9.3 Severability. If any provision is held invalid, the remaining provisions shall remain in full force to the maximum extent permitted by law.

9.4 Integration. This Directive constitutes the entire statement of Declarant’s wishes concerning the subject matter hereof, superseding all prior directives to the extent of any conflict.
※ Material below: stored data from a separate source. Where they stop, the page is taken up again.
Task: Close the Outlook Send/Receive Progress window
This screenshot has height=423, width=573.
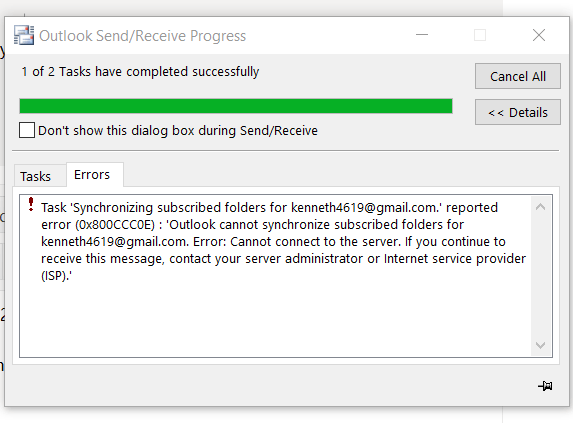Action: [x=539, y=35]
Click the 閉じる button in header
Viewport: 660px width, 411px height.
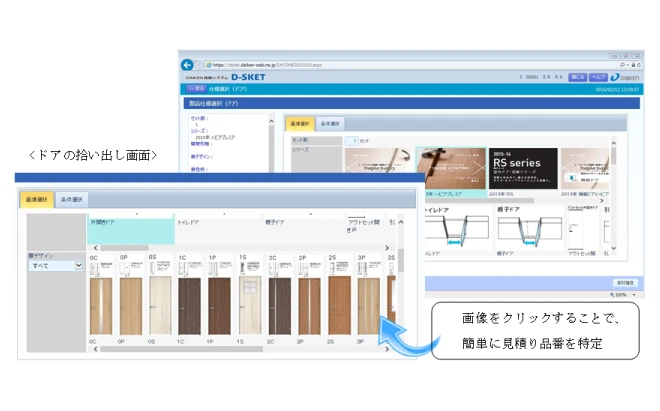578,76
9.5 Electronic Copies; Counterparts. True and correct electronic or photocopied counterparts shall have the same effect as originals.


X. EXECUTION BLOCK

I understand the nature and effect of this document and sign it on the date below.

Declarant


Signature of Declarant: [NAME]
Date: [MM/DD/YYYY]


Witness Attestation

(Required: TWO adult witnesses; neither may be the primary Agent and at least one must be a non-beneficiary. Md. Code Ann., Health-Gen. § 5-602(c).)

Witness #1

I affirm that the Declarant signed or acknowledged this Directive in my presence, that I am at least 18 years old, and that I am not the Declarant’s health care Agent.


Signature: _______
Printed Name: [NAME]
Address: [ADDRESS]
Date: [MM/DD/YYYY]

Witness #2

I affirm that the Declarant signed or acknowledged this Directive in my presence, that I am at least 18 years old, and that I am neither the Declarant’s health care Agent nor knowingly entitled to any portion of the Declarant’s estate or financial benefit from the Declarant’s death.


Signature: _______
Printed Name: [NAME]
Address: [ADDRESS]
Date: [MM/DD/YYYY]

[// GUIDANCE: Notarization is optional in Maryland but may facilitate acceptance in other jurisdictions. Insert the notary acknowledgment below if desired.]


OPTIONAL NOTARY ACKNOWLEDGMENT

State of Maryland
County of [COUNTY]

On this _ day of _, 20__, before me, the undersigned Notary Public, personally appeared [DECLARANT NAME], known or satisfactorily proven to me to be the person whose name is subscribed to this instrument, and acknowledged that he/she executed the same for the purposes therein contained.